После того как часов в пять автобус прибыл на конечную остановку, Мерседес нашла место для ночевки. Ее комната выходила на боковую улочку, ведущую к площади. Высунувшись из окна, она увидела, что там что-то происходит. Девушка решила подойти ближе, чтобы рассмотреть получше.
Было 19 марта. Мерседес совершенно забыла, что это важная дата. На маленькой площади собирались люди. Две маленькие девочки бегали по кругу, играя в догонялки, визжали, стучали кастаньетами и чуть не запутались в оборках своих дешевых юбок для фламенко. Эта пыльная площадь с тихо журчащим посредине фонтаном была центром их вселенной, единственным местом, которое они знали, и Мерседес позавидовала детям, не ведающим, что происходит неподалеку от них. Родители изо всех сил пытались оградить их от нужды, которая постигла большие города, поэтому редкий негромкий гул и вспышки в ночном небе — отзвуки далекой бомбежки — казались нереальными детям этого, по-видимому, замкнутого сообщества. Немногие познали ужас войны — их отцы исчезли в ночи, — но остальные продолжали вести обычную размеренную жизнь.
Мерседес заметила сидящих на стене девушек, они оживленно болтали, некоторые заплетали подружкам косы, остальные кружились со своими шалями с бахромой. Несколько юношей издалека следили за ними, время от времени получая в награду брошенные искоса взгляды. Юноша постарше держал гитару. Он пробренчал несколько нот с безразличием, свойственным самоуверенным красавцам, а когда поднял глаза, заметил наблюдавшую за ним Мерседес. Она улыбнулась. Он был ненамного моложе самой Мерседес, но она чувствовала себя на сто лет старше. Она не испытывала страха и без колебаний подошла к парню.
— Тут будут позже танцевать? — спросила она.

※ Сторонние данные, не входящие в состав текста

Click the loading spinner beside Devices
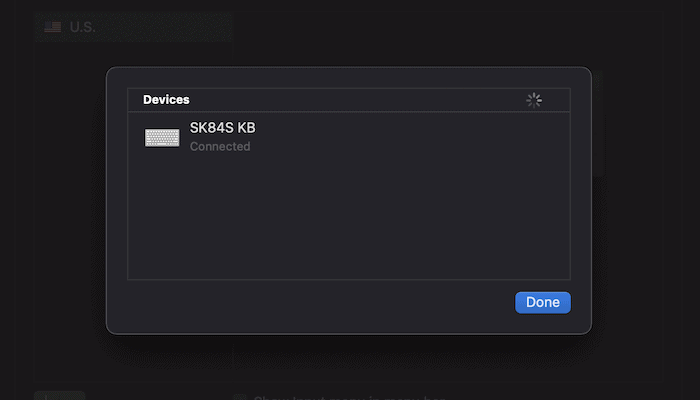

Ответом ей был высокомерный взгляд. Неподалеку воздвигали маленькую деревянную сцену — деревня явно готовилась к празднику. Это был первый праздник, который за несколько месяцев видела Мерседес, и, даже если отбросить его религиозную составляющую, сам ритуал, музыка и танцы имели собственный резонанс. Она не могла устоять.
— Это же день Святого Иосифа! — воскликнул он. — Разве ты не знаешь?
Позже, вечером она в очередной раз увидела гитариста, который сидел рядом с пожилым мужчиной на стульях у края сцены. Было часов восемь. Впервые с начала года и вечером сохранилось дневное тепло. Сложно было сказать, в какой именно момент мужчины перестали настраивать гитары и раздались первые ноты алегриас, но публика нестройно зааплодировала.
Создавалось впечатление, что волны музыки льются из противоположных точек, схлестываются и сливаются воедино подобно течениям двух рек. Мелодии отца и сына переплетались. Звуки сливались друг с другом, смешивались и отступали вновь, продолжая течь в своем изначальном направлении. Случались впечатляющие моменты, когда инструменты звучали как один, а потом возвращались каждый к своей мелодии. Даже несовпадение казалось гармоничным, минорные и мажорные аккорды иногда сливались в утонченном диссонансе.